I’m going to continue on this way for a while – I know I probably won’t lose much weight eating whatever I want and when I want without counting calories, but right now my objective is to learn what my body needs.  Maybe after a couple weeks I’ll count something again.

T3 and Cravings

Well I’ve been experimenting with taking T3 (thyroid hormone) as I learn more about energy metabolism and thyroid health.  One thing I learned (as I sit writing this at 4AM) is that you shouldn’t take T3 in the evening.  It will fuck with your sleep.  Good to know!

In general I feel fine and actually better in the 3 days since I started taking T3. I’ve been splitting the little 25mcg tablet into 4 or 5 doses and experimenting with how far apart to take them.  I’ve had no hyper symptoms (except not being able to sleep, but lesson learned regarding the timing).  Day 1 I took only 1/6 of a tablet – about 4mcg.  I felt fine, no overt effect.  Day 2 I took two doses of about 6mcg each, felt fine.  Day 3 (yesterday) I took the entire pill spread out across the day in 4 doses. Felt good.  I’ve been forgetting to take my usual caffeine pill, so apparently there’s a little boost in energy.  I think I’ll continue along taking the equivalent of one 25mcg pill split up into small doses every 3 hours or so.  I’m also going to start taking my temperature throughout the day.  Temperature and heart rate can apparently be used to gauge dips in metabolism efficiency.

A few weeks ago I was at my parents’ house.  My mom (the forever-dieter) confessed to me that she had eaten an entire jar of peanut butter than we left over at her place.  I said to her, “Well Mom, maybe your body needed it.”  Most of her adult life she’s repeatedly (without success) pursued low-cal, low-fat dieting as the key to health and happiness.  Similarly, I finally got her to give up her trans-fat laden margarine for a margarine that doesn’t contain trans fats (butter would not even be considered…it’s a dietary evil in that house).  A couple weeks later she said she had to go back to the original margarine because the other one tasted so good she just kept eating too much of it.

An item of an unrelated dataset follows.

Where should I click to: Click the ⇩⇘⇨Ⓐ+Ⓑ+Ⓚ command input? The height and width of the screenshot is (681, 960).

Again, Mom…maybe your body needed it.

It was easy for me to see this when we were talking about her, but when it’s my behavior I’m analyzing all of my judgments get in the way about what I should/shouldn’t be doing or eating.  It’s an interesting idea though…maybe if you just give in to every craving your body will work through it and come out better on the other end.

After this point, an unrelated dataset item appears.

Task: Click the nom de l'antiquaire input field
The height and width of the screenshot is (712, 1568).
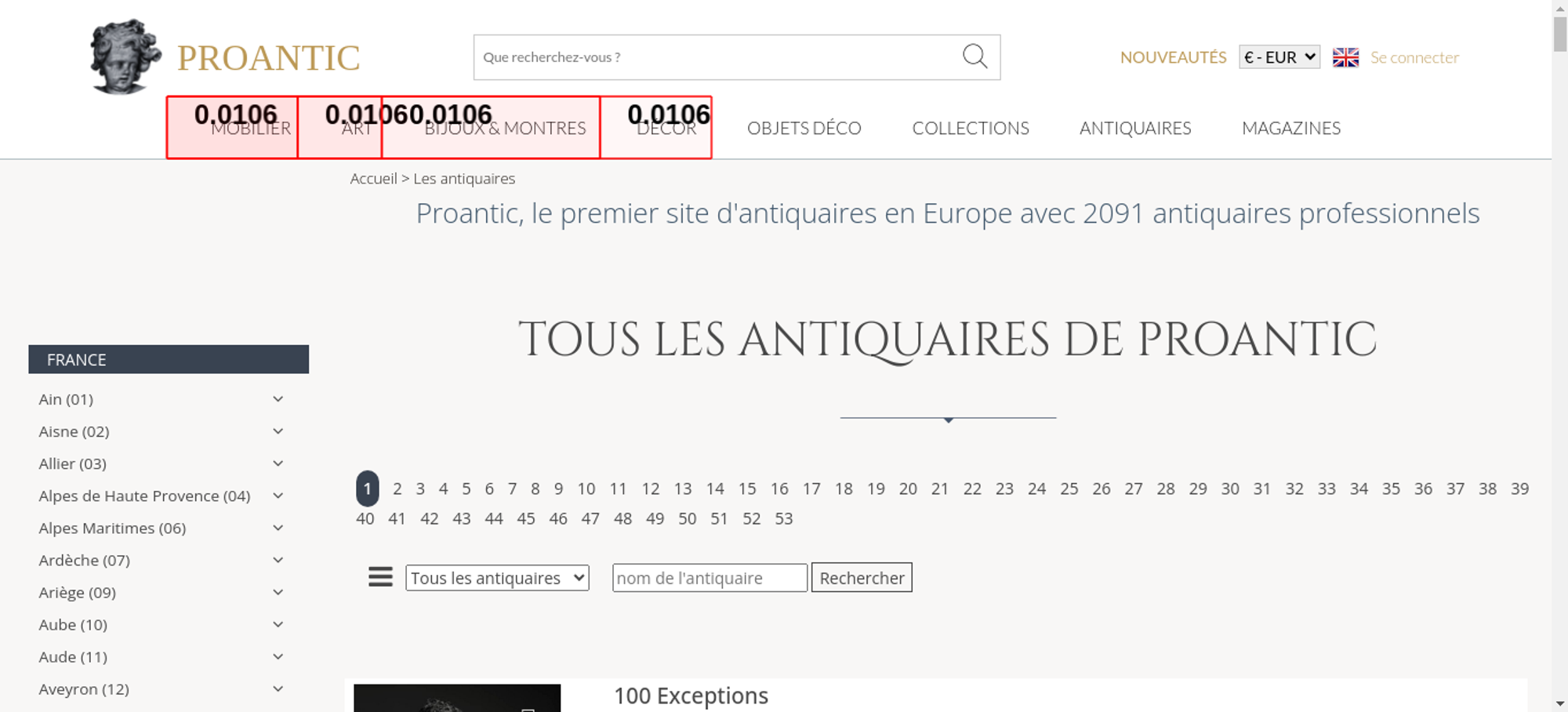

Yesterday I was craving cheese melted on bread. We have gluten-free bread in the house, but I’ve been considering bread (starch, carbs) the devil for so long that I don’t even consider it as an option.  So I ate the cheese.  10 minutes later…still thinking about cheese and bread.  Ate more cheese.  Finally after about 4 different snacks, all trying to substitute for what I really wanted, I just had the damn cheese and bread.  Seriously.  These kind of mind games make one obsessed with food, eating, dieting, and the self-flagellation that comes from creating dietary rules that then must be followed.

I’m considering just following every instinct, completely independent of dogma and diet guidelines, and just listening to my body for a few weeks.  While I’m at it maybe I’ll put the scale in the garage.